At trial, appellant maintained that he had purchased the engine of his motorcycle in southern Oregon from a man named "J. Davis" and had purchased the frame from Dan Barzee. He claimed the motorcycle frame had only a partial VIN when he purchased it from Barzee. He had removed the section of the frame with the remaining numbers intending to save it, but the piece with the number had been lost.
People v. True, No. A121975, slip op. at 2-4 (Cal. Ct. App. April 20, 2010) (Ans. Ex. 6).


I. Standard of Review

This Court may entertain a petition for a writ of habeas corpus "in behalf of a person in custody pursuant to the judgment of a State court only on the ground that he is in custody in violation of the Constitution or laws or treaties of the United States." 28 U.S.C. § 2254(a). The writ may not be granted with respect to any claim that was adjudicated on the merits in state court unless the state court's adjudication of the claim: "(1) resulted in a decision that was contrary to, or involved an unreasonable application of, clearly established Federal law, as determined by the Supreme Court of the United States; or (2) resulted in a decision that was based on an unreasonable determination of the facts in light of the evidence presented in the State court proceeding." 28 U.S.C. § 2254(d).

"Under the 'contrary to' clause, a federal habeas court may grant the writ if the state court arrives at a conclusion opposite to that reached by [the Supreme] Court on a question of law or if the state court decides a case differently than [the] Court has on a set of materially indistinguishable facts." Williams v. Taylor, 529 U.S. 362, 412-13 (2000). The only definitive source of clearly established federal law under 28 U.S.C. § 2254(d) is in the holdings (as opposed to the dicta) of the Supreme Court as of the time of the state court decision. Williams, 529 U.S. at 412. While circuit law may be "persuasive authority" for purposes of determining whether a state court decision is an unreasonable application of Supreme Court precedent, only the Supreme Court's holdings are binding on the state courts and only those holdings need be "reasonably" applied. Clark v. Murphy, 331 F.3d 1062, 1069 (9th Cir.), overruled on other grounds by Lockyer v. Andrade, 538 U.S. 63 (2003).

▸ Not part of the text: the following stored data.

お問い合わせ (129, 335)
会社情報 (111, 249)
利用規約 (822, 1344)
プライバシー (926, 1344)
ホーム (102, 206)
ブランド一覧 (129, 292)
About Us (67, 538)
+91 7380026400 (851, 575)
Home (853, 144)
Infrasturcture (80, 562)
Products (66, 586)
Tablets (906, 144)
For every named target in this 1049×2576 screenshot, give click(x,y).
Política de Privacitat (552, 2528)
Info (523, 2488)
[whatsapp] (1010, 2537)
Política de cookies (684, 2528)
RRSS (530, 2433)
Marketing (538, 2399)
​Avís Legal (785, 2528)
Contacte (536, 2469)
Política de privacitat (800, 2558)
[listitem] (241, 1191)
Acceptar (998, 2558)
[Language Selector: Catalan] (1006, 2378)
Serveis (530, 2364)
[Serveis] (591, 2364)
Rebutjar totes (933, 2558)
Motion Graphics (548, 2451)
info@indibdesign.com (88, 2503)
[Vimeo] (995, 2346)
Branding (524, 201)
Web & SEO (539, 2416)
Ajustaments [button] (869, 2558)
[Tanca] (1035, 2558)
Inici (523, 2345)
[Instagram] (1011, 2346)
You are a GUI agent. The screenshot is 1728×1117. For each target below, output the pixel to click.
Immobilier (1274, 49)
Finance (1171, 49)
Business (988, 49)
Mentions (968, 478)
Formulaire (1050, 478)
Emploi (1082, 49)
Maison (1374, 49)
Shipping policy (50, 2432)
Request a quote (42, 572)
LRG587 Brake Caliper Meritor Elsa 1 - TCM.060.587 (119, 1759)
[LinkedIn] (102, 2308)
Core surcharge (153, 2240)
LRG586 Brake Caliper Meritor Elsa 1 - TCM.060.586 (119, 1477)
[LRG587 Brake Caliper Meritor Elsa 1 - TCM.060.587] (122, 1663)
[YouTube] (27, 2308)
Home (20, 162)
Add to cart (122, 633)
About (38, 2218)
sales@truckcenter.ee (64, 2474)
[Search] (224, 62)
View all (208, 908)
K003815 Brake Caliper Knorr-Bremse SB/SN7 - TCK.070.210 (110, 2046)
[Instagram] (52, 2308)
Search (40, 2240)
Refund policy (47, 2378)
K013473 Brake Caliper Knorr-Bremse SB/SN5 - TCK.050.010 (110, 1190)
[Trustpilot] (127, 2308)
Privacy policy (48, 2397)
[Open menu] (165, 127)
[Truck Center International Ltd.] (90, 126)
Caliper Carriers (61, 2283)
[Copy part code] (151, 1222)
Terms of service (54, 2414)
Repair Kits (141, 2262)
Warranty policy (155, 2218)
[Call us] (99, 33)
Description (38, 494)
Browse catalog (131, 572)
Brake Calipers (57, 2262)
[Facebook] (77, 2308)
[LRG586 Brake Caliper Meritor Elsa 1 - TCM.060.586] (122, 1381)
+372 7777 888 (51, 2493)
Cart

"Under the 'unreasonable application' clause, a federal habeas court may grant the writ if the state court identifies the correct governing legal principle from [the Supreme Court's] decisions but unreasonably applies that principle to the facts of the prisoner's case." Williams, 529 U.S. at 413. "Under § 2254(d)(1)'s 'unreasonable application' clause, . . . a federal habeas court may not issue the writ simply because that court concludes in its independent judgment that the relevant state-court decision applied clearly established federal law erroneously or incorrectly." Williams, 529 U.S. at 411. A federal habeas court making the "unreasonable application" inquiry should ask whether the state court's application of clearly established federal law was "objectively unreasonable." Id. at 409. The federal habeas court must presume correct any determination of a factual issue made by a state court unless the petitioner rebuts the presumption of correctness by clear and convincing evidence. 28 U.S.C. § 2254(e)(1).

The state court decision to which Section 2254(d) applies is the "last reasoned decision" of the state court. See Ylst v. Nunnemaker, 501 U.S. 797, 803-04 (1991). When there is no reasoned opinion from the highest state court considering a petitioner's claims, the court "looks through" to the last reasoned opinion. See id. at 805. Here, that opinion is from the California Court of Appeal. C. Claims and Analysis

As grounds for federal habeas relief, Petitioner raises the following claims: (1) prosecutorial misconduct, and (2) a violation of the Confrontation Clause.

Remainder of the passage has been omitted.